* _HOW TO COMPLETE THIS TASK_:
Every line of the material must be reproduced exactly.

* _INPUT DATA_:
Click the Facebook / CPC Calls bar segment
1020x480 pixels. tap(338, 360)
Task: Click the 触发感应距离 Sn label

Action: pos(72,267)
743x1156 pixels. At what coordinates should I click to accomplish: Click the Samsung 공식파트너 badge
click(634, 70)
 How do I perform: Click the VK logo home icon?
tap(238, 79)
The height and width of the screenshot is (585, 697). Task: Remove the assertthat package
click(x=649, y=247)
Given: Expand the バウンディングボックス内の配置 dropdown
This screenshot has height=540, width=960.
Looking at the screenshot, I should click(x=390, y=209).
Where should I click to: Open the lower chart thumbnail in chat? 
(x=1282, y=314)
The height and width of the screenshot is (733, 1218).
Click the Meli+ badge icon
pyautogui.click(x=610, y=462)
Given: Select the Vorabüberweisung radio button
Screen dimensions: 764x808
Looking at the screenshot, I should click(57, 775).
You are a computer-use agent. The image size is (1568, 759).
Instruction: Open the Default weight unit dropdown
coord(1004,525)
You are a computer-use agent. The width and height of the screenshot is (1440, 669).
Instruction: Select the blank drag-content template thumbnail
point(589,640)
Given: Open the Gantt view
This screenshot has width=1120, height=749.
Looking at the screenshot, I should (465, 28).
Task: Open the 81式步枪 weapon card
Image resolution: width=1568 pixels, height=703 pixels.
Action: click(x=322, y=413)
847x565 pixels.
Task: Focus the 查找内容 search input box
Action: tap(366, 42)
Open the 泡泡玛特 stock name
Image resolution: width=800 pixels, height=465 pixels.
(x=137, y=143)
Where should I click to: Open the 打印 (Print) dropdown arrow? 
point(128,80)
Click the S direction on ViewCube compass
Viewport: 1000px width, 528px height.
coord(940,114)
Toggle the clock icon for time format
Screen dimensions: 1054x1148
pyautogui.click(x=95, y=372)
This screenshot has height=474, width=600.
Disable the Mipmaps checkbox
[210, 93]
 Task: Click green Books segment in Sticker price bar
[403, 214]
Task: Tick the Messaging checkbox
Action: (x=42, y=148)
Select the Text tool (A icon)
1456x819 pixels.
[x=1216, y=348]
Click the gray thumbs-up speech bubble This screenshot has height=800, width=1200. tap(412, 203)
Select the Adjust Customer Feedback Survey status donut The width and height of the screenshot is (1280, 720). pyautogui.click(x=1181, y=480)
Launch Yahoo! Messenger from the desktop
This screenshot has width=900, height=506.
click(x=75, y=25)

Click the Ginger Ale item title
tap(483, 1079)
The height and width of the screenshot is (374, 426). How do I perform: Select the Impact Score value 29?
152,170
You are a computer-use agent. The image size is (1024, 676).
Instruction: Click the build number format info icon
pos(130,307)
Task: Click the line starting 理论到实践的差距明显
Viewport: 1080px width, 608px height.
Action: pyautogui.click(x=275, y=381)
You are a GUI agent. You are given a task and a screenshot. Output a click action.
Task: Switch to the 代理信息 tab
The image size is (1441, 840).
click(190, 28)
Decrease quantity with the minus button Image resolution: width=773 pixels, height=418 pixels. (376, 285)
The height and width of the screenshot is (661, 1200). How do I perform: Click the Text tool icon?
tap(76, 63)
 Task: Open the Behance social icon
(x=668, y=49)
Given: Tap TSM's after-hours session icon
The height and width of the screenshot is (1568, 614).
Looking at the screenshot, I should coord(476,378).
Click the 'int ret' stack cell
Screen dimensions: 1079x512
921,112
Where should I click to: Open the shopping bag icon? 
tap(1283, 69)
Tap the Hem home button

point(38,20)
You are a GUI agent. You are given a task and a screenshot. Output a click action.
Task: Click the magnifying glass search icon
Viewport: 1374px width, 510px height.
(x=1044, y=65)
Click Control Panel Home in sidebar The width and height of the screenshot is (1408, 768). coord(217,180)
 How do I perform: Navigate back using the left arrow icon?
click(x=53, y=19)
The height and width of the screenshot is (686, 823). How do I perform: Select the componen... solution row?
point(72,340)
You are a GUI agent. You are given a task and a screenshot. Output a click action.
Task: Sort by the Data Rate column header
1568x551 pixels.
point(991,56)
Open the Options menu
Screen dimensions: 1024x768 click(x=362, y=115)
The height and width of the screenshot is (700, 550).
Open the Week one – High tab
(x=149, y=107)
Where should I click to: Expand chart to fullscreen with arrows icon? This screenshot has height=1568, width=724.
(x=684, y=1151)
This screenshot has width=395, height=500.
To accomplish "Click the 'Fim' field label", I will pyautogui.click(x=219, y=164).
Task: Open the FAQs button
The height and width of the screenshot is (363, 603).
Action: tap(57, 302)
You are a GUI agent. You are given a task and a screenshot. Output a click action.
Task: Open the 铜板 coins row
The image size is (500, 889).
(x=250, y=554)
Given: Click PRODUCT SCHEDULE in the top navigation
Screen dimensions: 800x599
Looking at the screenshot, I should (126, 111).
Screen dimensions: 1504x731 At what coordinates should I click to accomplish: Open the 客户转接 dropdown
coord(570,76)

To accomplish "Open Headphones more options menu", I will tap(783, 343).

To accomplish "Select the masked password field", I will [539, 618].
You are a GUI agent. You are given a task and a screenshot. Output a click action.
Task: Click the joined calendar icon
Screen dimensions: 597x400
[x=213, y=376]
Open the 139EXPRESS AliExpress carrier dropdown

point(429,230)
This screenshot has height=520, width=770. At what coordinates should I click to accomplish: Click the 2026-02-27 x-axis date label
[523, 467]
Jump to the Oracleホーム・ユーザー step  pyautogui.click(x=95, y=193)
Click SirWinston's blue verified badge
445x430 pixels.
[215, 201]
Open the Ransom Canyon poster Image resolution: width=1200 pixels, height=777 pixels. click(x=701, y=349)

* _ANSWER SECTION_:
Click the Facebook / CPC Calls bar segment
1020x480 pixels. tap(338, 360)
Task: Click the 触发感应距离 Sn label

Action: pos(72,267)
743x1156 pixels. At what coordinates should I click to accomplish: Click the Samsung 공식파트너 badge
click(634, 70)
 How do I perform: Click the VK logo home icon?
tap(238, 79)
The height and width of the screenshot is (585, 697). Task: Remove the assertthat package
click(x=649, y=247)
Given: Expand the バウンディングボックス内の配置 dropdown
This screenshot has height=540, width=960.
Looking at the screenshot, I should click(x=390, y=209).
Where should I click to: Open the lower chart thumbnail in chat? 
(x=1282, y=314)
The height and width of the screenshot is (733, 1218).
Click the Meli+ badge icon
pyautogui.click(x=610, y=462)
Given: Select the Vorabüberweisung radio button
Screen dimensions: 764x808
Looking at the screenshot, I should click(57, 775).
You are a computer-use agent. The image size is (1568, 759).
Instruction: Open the Default weight unit dropdown
coord(1004,525)
You are a computer-use agent. The width and height of the screenshot is (1440, 669).
Instruction: Select the blank drag-content template thumbnail
point(589,640)
Given: Open the Gantt view
This screenshot has width=1120, height=749.
Looking at the screenshot, I should (465, 28).
Task: Open the 81式步枪 weapon card
Image resolution: width=1568 pixels, height=703 pixels.
Action: click(x=322, y=413)
847x565 pixels.
Task: Focus the 查找内容 search input box
Action: tap(366, 42)
Open the 泡泡玛特 stock name
Image resolution: width=800 pixels, height=465 pixels.
(x=137, y=143)
Where should I click to: Open the 打印 (Print) dropdown arrow? 
point(128,80)
Click the S direction on ViewCube compass
Viewport: 1000px width, 528px height.
coord(940,114)
Toggle the clock icon for time format
Screen dimensions: 1054x1148
pyautogui.click(x=95, y=372)
This screenshot has height=474, width=600.
Disable the Mipmaps checkbox
[210, 93]
 Task: Click green Books segment in Sticker price bar
[403, 214]
Task: Tick the Messaging checkbox
Action: (x=42, y=148)
Select the Text tool (A icon)
1456x819 pixels.
[x=1216, y=348]
Click the gray thumbs-up speech bubble This screenshot has height=800, width=1200. tap(412, 203)
Select the Adjust Customer Feedback Survey status donut The width and height of the screenshot is (1280, 720). pyautogui.click(x=1181, y=480)
Launch Yahoo! Messenger from the desktop
This screenshot has width=900, height=506.
click(x=75, y=25)

Click the Ginger Ale item title
tap(483, 1079)
The height and width of the screenshot is (374, 426). How do I perform: Select the Impact Score value 29?
152,170
You are a computer-use agent. The image size is (1024, 676).
Instruction: Click the build number format info icon
pos(130,307)
Task: Click the line starting 理论到实践的差距明显
Viewport: 1080px width, 608px height.
Action: pyautogui.click(x=275, y=381)
You are a GUI agent. You are given a task and a screenshot. Output a click action.
Task: Switch to the 代理信息 tab
The image size is (1441, 840).
click(190, 28)
Decrease quantity with the minus button Image resolution: width=773 pixels, height=418 pixels. (376, 285)
The height and width of the screenshot is (661, 1200). How do I perform: Click the Text tool icon?
tap(76, 63)
 Task: Open the Behance social icon
(x=668, y=49)
Given: Tap TSM's after-hours session icon
The height and width of the screenshot is (1568, 614).
Looking at the screenshot, I should coord(476,378).
Click the 'int ret' stack cell
Screen dimensions: 1079x512
921,112
Where should I click to: Open the shopping bag icon? 
tap(1283, 69)
Tap the Hem home button

point(38,20)
You are a GUI agent. You are given a task and a screenshot. Output a click action.
Task: Click the magnifying glass search icon
Viewport: 1374px width, 510px height.
(x=1044, y=65)
Click Control Panel Home in sidebar The width and height of the screenshot is (1408, 768). coord(217,180)
 How do I perform: Navigate back using the left arrow icon?
click(x=53, y=19)
The height and width of the screenshot is (686, 823). How do I perform: Select the componen... solution row?
point(72,340)
You are a GUI agent. You are given a task and a screenshot. Output a click action.
Task: Sort by the Data Rate column header
1568x551 pixels.
point(991,56)
Open the Options menu
Screen dimensions: 1024x768 click(x=362, y=115)
The height and width of the screenshot is (700, 550).
Open the Week one – High tab
(x=149, y=107)
Where should I click to: Expand chart to fullscreen with arrows icon? This screenshot has height=1568, width=724.
(x=684, y=1151)
This screenshot has width=395, height=500.
To accomplish "Click the 'Fim' field label", I will pyautogui.click(x=219, y=164).
Task: Open the FAQs button
The height and width of the screenshot is (363, 603).
Action: tap(57, 302)
You are a GUI agent. You are given a task and a screenshot. Output a click action.
Task: Open the 铜板 coins row
The image size is (500, 889).
(x=250, y=554)
Given: Click PRODUCT SCHEDULE in the top navigation
Screen dimensions: 800x599
Looking at the screenshot, I should (126, 111).
Screen dimensions: 1504x731 At what coordinates should I click to accomplish: Open the 客户转接 dropdown
coord(570,76)

To accomplish "Open Headphones more options menu", I will tap(783, 343).

To accomplish "Select the masked password field", I will [539, 618].
You are a GUI agent. You are given a task and a screenshot. Output a click action.
Task: Click the joined calendar icon
Screen dimensions: 597x400
[x=213, y=376]
Open the 139EXPRESS AliExpress carrier dropdown

point(429,230)
This screenshot has height=520, width=770. At what coordinates should I click to accomplish: Click the 2026-02-27 x-axis date label
[523, 467]
Jump to the Oracleホーム・ユーザー step  pyautogui.click(x=95, y=193)
Click SirWinston's blue verified badge
445x430 pixels.
[215, 201]
Open the Ransom Canyon poster Image resolution: width=1200 pixels, height=777 pixels. click(x=701, y=349)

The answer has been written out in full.